Śmierć 30‑latki w Pszczynie. Szpital nie wiedział o wynikach kontroli? Jest komunikat
Są wyniki kontroli NFZ w sprawie śmierci 30-letniej Izabeli z Pszczyny. Kobieta zmarła w 22. tygodniu ciąży. Głos w sprawie kontroli zabrała dyrekcja szpitala, która podkreśliła, że o wynikach działań NFZ dowiedziała się z mediów.
W środę 1 grudnia NFZ przedstawił wyniki kontroli, jaka miała miejsce w szpitalu w Pszczynie po śmierci 30-letniej Izabeli. O tragicznej śmierci ciężarnej kobiety informowaliśmy w Wirtualnej Polsce.
Pszczyna. Śmierć Izabeli. Szpital zabiera głos
Po przedstawieniu wyników kontroli przez NFZ głos zabrały władze szpitala w Pszczynie. Jak podkreśliła dyrekcja, informację o wynikach działań instytucji otrzymała dopiero 24 minuty przed rozpoczęciem konferencji w Warszawie, a o całej sprawie dowiedziała się z mediów.
"Przekazanie mediom informacji o zakończeniu i wynikach kontroli, zanim zostały przedstawione szpitalowi, jest działaniem mogącym dezinformować opinię publiczną i wpływać na niepełny obraz tej tragicznej sytuacji" - poinformowała dyrekcja szpitala w Pszczynie w specjalnym oświadczeniu.
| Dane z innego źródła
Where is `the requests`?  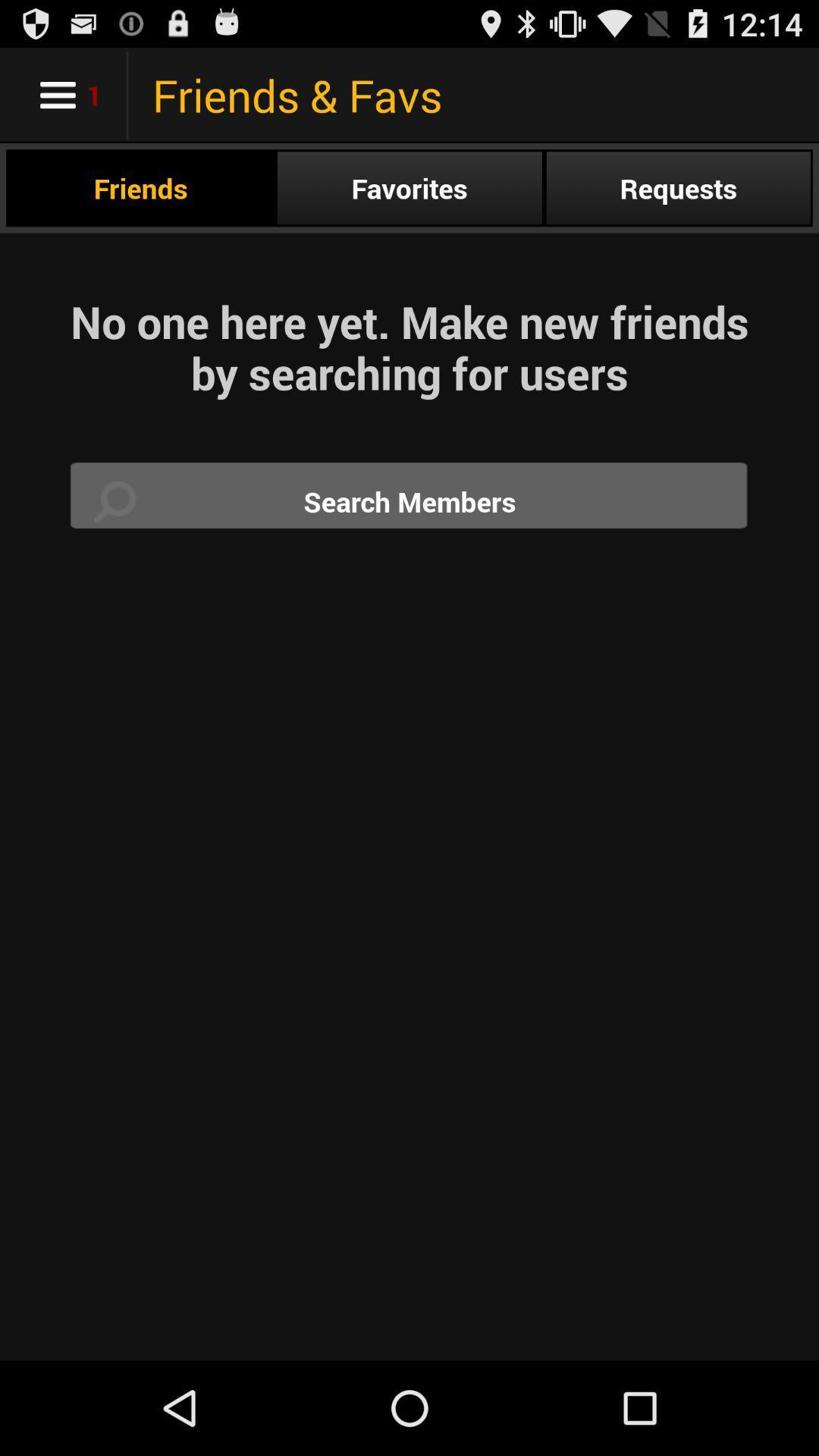 the requests is located at coordinates (677, 187).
Śmierć Izabeli z Pszczyny. Szpital o wynikach sekcji
Jak podkreślono w komunikacie, wciąż nie są znane dokładne wyniki sekcji zwłok zmarłej Izabeli. Takich danych nie przekazano do wiadomości szpitala. Nie posiada ich także konsultant krajowy w dziedzinie perinatologii prof. Mirosław Wielgoś, który zaznaczył, że mogą one rzucić nowe światło na sprawę.
"Niezmiennie podkreślamy, że w pełni transparentnie i rzetelnie współpracujemy ze wszystkimi organami prowadzącymi kontrole i postępowania. W stosunku do Bliskich naszej zmarłej Pacjentki pozostajemy w głębokim współczuciu" - zaznaczono w komunikacie szpitala w Pszczynie.
Śmierć 30-letniej Izabeli. NFZ o wynikach kontroli
Jak informowaliśmy w Wirtualnej Polsce, w środę odbyła się konferencja NFZ w sprawie śmierci 30-letniej Izabeli z Pszczyny. W czasie spotkania z mediami przekazano wyniki kontroli w szpitalu, gdzie zmarła ciężarna kobieta.
- Kontrola stwierdziła liczne nieprawidłowości, dlatego nałożyliśmy na placówkę karę w wysokości prawie 650 tysięcy złotych - przekazał na konferencji Filip Nowak, szef NFZ.
Z informacji przekazanych przez NFZ wynika, że podjęcie decyzji o rozwiązaniu ciąży 30-letniej Izabeli z Pszczyny nastąpiło zbyt późno. W związku z tym medycy nie zareagowali adekwatnie do objawów pacjentki, u której rozwijał się wstrząs septyczny.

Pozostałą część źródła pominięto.